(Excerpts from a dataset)
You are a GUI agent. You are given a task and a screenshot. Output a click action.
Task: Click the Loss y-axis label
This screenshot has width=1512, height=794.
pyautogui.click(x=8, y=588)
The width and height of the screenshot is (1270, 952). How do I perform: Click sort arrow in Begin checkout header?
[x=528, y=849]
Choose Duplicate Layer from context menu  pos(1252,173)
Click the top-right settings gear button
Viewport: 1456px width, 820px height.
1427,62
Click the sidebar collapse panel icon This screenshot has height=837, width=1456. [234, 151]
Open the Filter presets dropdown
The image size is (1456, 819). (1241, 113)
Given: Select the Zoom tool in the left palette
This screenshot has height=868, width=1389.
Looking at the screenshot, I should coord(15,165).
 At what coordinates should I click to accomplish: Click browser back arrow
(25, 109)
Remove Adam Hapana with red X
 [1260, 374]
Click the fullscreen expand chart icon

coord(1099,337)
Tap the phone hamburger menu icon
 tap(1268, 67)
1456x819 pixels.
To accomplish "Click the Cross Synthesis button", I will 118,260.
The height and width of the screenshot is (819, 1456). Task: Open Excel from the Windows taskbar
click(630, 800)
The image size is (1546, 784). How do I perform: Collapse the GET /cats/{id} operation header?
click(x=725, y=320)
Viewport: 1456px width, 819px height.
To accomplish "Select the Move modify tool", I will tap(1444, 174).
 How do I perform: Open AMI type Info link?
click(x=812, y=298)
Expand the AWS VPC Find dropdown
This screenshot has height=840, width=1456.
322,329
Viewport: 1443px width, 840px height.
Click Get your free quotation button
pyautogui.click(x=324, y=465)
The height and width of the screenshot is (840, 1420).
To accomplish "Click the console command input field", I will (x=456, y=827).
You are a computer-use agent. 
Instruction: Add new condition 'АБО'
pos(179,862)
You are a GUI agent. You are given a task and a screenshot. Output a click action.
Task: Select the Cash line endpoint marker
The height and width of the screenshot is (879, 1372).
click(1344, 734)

Instructions for the task:
Print all the records precisely.

Task answer:
You are a GUI agent. You are given a task and a screenshot. Output a click action.
Task: Click the Loss y-axis label
This screenshot has width=1512, height=794.
pyautogui.click(x=8, y=588)
The width and height of the screenshot is (1270, 952). How do I perform: Click sort arrow in Begin checkout header?
[x=528, y=849]
Choose Duplicate Layer from context menu  pos(1252,173)
Click the top-right settings gear button
Viewport: 1456px width, 820px height.
1427,62
Click the sidebar collapse panel icon This screenshot has height=837, width=1456. [234, 151]
Open the Filter presets dropdown
The image size is (1456, 819). (1241, 113)
Given: Select the Zoom tool in the left palette
This screenshot has height=868, width=1389.
Looking at the screenshot, I should coord(15,165).
 At what coordinates should I click to accomplish: Click browser back arrow
(25, 109)
Remove Adam Hapana with red X
 [1260, 374]
Click the fullscreen expand chart icon

coord(1099,337)
Tap the phone hamburger menu icon
 tap(1268, 67)
1456x819 pixels.
To accomplish "Click the Cross Synthesis button", I will 118,260.
The height and width of the screenshot is (819, 1456). Task: Open Excel from the Windows taskbar
click(630, 800)
The image size is (1546, 784). How do I perform: Collapse the GET /cats/{id} operation header?
click(x=725, y=320)
Viewport: 1456px width, 819px height.
To accomplish "Select the Move modify tool", I will tap(1444, 174).
 How do I perform: Open AMI type Info link?
click(x=812, y=298)
Expand the AWS VPC Find dropdown
This screenshot has height=840, width=1456.
322,329
Viewport: 1443px width, 840px height.
Click Get your free quotation button
pyautogui.click(x=324, y=465)
The height and width of the screenshot is (840, 1420).
To accomplish "Click the console command input field", I will (x=456, y=827).
You are a computer-use agent. 
Instruction: Add new condition 'АБО'
pos(179,862)
You are a GUI agent. You are given a task and a screenshot. Output a click action.
Task: Select the Cash line endpoint marker
The height and width of the screenshot is (879, 1372).
click(1344, 734)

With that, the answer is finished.